About the book….

The Dead Letters Office: the final repository of the undelivered. Love missives unread, gifts unreceived, lost in postal limbo. Dead Letters: An Anthology features new stories from the masters of horror, fantasy and speculative fiction, each inspired by object from the Dead Letters Office. Featuring original stories by:

Joanne Harris * Maria Dahvana Headley & China Miéville * Michael Marshall Smith * Lisa Tuttle * Ramsey Campbell * Pat Cadigan * Steven Hall * Alison Moore * Adam LG Nevill * Nina Allan * Christopher Fowler * Muriel Gray * Andrew Lane * Angela Slatter * Claire Dean * Nicholas Royle * Kirsten Kaschock

Just take a quick look at those contributer names, benchmarks in short fiction writing, one and all.

Titan published the  ‘Dead Letters’ anthology in 2016, and the central theme for each cautionary tale is letters sent, undelivered, or in some cases, returned to sender.

This is an intriguing concept as every year in the UK, 500,000 letters go ‘missing’, as in undeliverable, and are stored in a Belfast based warehouse. In the US, Atlanta, Georgia is where the dead letter office can be found, handling upwards of 90 million items a year, a seemingly unfathomable amount.

Amongst these missives are opportunities to spin the misplaced into ghosts, chain letters foretelling doom for those who do not send them on, tokens of love, tokens of regret and so forth. A fertile breeding ground for a fevered imagination, if you will, and each of these tales takes the dead letter and delivers it to the reader’s conscience with style, unease and a lingering sense of being disturbed.

love this idea, and the way that each tale is so individually interpreted. From the subtleness of Nina Allan, to the eldritch horror of Muriel Gray,the body horror of Adam LG Nevill to the mystery of folkloric legends of Kirsten Kaschock, this is like a tasting plate of emotions, a degustation of fear folded up and placed inside an envelope, delivered straight to your frontal lobe.

It’s eclectic and weird in the best ways-I admit to not ‘getting’ every single tale which will, eventually necessitate a re-reading, however, this is like the random pile of letters found clutched together behind the door of a multiple occupancy household. It’s a brave notion,to take the humble letter and imbue it with a sense of fear which, to this reader, feels entirely natural as senders chase down missing communications, and the wrongly received is desperately attempted to return to sender.

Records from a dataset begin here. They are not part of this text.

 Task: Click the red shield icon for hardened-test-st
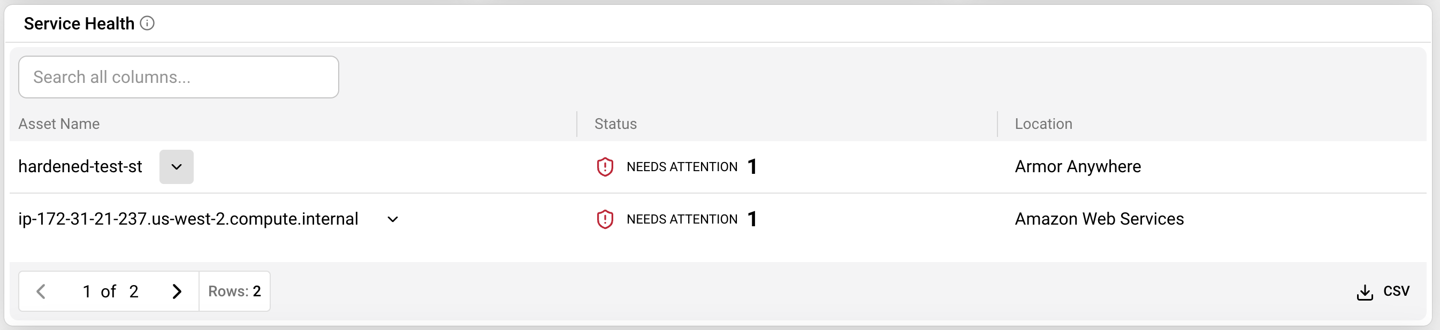tap(605, 167)
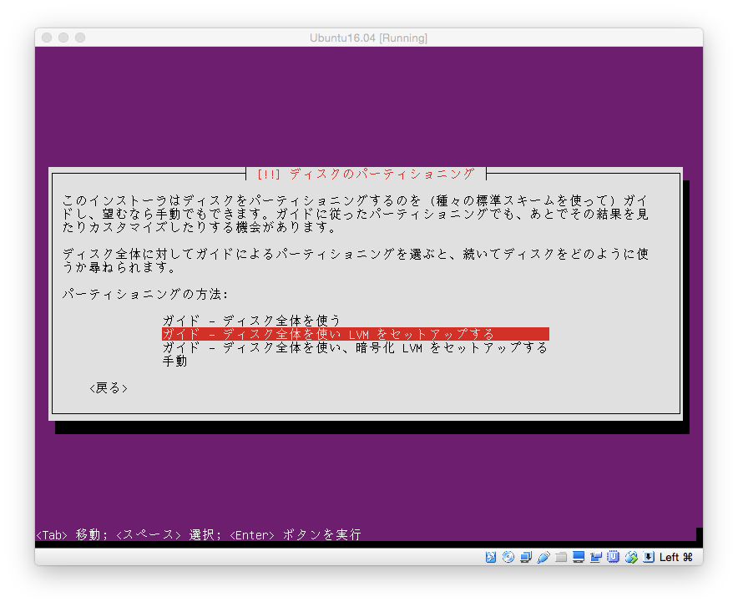Screen dimensions: 738x607
Task: Click the Ubuntu16.04 [Running] title bar
Action: pyautogui.click(x=369, y=38)

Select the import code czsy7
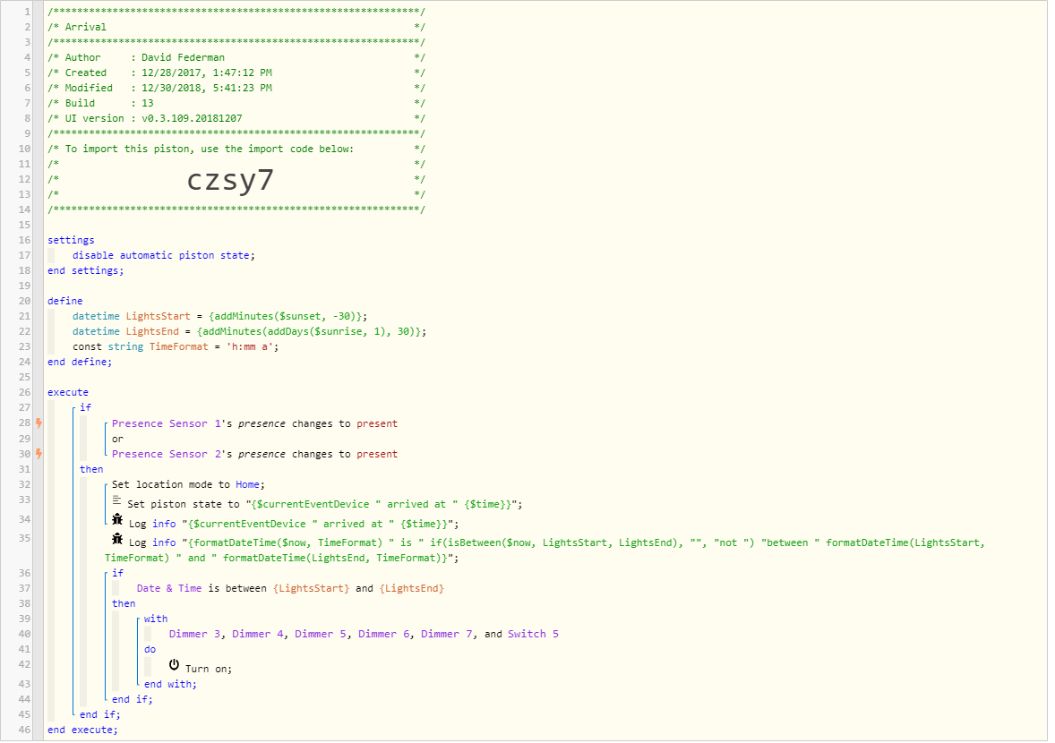[230, 180]
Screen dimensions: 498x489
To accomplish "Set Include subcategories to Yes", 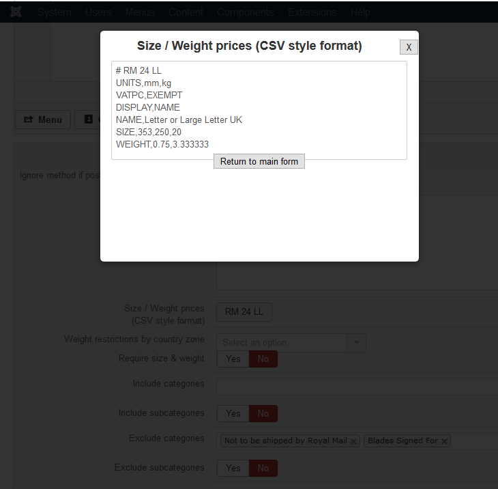I will point(233,414).
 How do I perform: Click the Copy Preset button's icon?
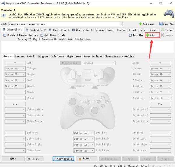coord(55,159)
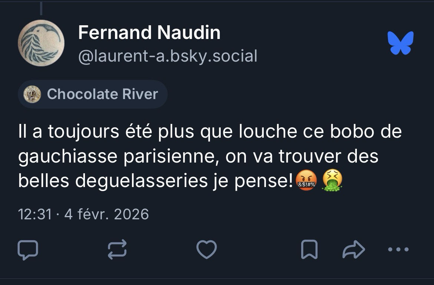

The oddest church jumble sale you ever read of will give you terrors in ‘Buyer’s Remorse’ by Andrew Lane,, as will the ticking of an old lady’s watch which arrives and sets off a chain of events when the wrong man opens it up,in Adam LG Nevill’s ‘The Days Of Our Lives’. He enters into the most unholy of communions…

Merlin and Nimue chase each and shreds of magic through the centuries in , the deathly effects of mysterious experiment is found within ‘Ledge Bants’ by Maria Dahvana Headley and China Mieville .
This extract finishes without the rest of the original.